PACK YOUR PASSPORT! You never know when you’re going to need it. This is an active military area and there will be security checks. And as such, tours can be canceled at the last minute. Your plans aren’t going to trump potential aggressions from the north, so be aware. In fact a few days after we were there, the North shelled one of the islands in the South (Yeonpyeong). So there’s that.
Pack lightly. You’re not going to need a ton of things, maybe a small light backpack. Our tour fed us, so I assume it’s a common thing. At the very least you will make a couple of stops where you can purchase some food.
And first, a preview in pictures to look at!
You’re going to be leaving early in the morning. Be sure you get a good nights rest the night before. I know you’re probably going to be thrown off by jetlag, but do your best. You might have some time for a short nap on the bus ride up north. Along the way you’ll pass through miles of what seems to be remote, uninhabited land. Keep in mind you’re less than 40 miles from Seoul. There are a few villages out here in the DMZ, mostly farming communities. Also landmines.

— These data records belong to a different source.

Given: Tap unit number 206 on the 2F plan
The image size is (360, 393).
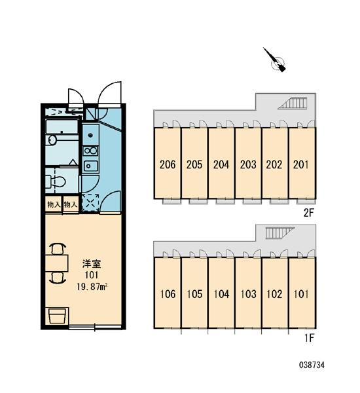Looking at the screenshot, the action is pos(168,164).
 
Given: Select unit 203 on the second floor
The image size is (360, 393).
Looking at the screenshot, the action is pos(248,164).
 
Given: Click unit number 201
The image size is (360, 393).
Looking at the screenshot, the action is pos(300,164).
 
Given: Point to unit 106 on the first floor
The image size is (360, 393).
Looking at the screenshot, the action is pos(168,294).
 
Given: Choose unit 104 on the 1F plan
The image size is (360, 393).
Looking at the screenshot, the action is pos(221,294).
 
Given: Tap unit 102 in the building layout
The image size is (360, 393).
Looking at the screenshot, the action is pos(274,294).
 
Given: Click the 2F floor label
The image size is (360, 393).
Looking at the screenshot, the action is pos(308,213).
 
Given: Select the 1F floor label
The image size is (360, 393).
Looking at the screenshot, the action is pos(309,338).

Your first stop will have you switching from the large tour bus you probably came in on and into a tinier bus filled with strangers (unless you’ve got a large group with you). While you’re stopped here, there’s the usual tourist traps, and for some reason carnival rides. Probably don’t need to take part in either of these things. I do recommend you take a walk around the Peace Park, and take in everything around you, including the and Korean War Veterans Memorial.
What NOT To Do
- Do not dress provactively, or in any manner that will cause you to stand out.
- Do not point at anyone
- Do not cross the line that says not to cross it
- Do not take pictures of things you shouldn’t take pictures of
- Do not stand too close the the guard inside of the JSA
- Do not misunderstand the seriousness of your surroundings
- Do not go into the 3rd infiltration tunnel if you are remotely out of shape, or have bad knees
The JSA (Joint Security Area)/Panmunjeom
This is the main “attraction” of the tour. You’ll see the JSA which straddles the line between North Korea and South Korea. Before you go out you’ll be expected to sit through an important slide show to learn about what you’re going to see and what you can and cannot do. There’s no test involved. You’ll be able to enter one of the buildings they use for meetings, and even cross over to North Korea (within the confines of the building). When you’re in the building, they will warn you not to get too close to the guard, as he will take it as a sign of aggression and he will take you down!. Even within the building, things can be unsafe. Once, when the South Korean soldier was locking the door on the Northern side, soldiers from the North flung the door open and tried to snatch the South’s soldier. Now when they lock up, a second soldier has to hold onto the first to keep this from happening. Wild. You’ll gaze across the JSA into the North while a North Korean soldier stares at you with his binoculars. Weird. You’ll learn about the Recreation Building where no recreating happens, only rude gestures and faces at important dignitaries.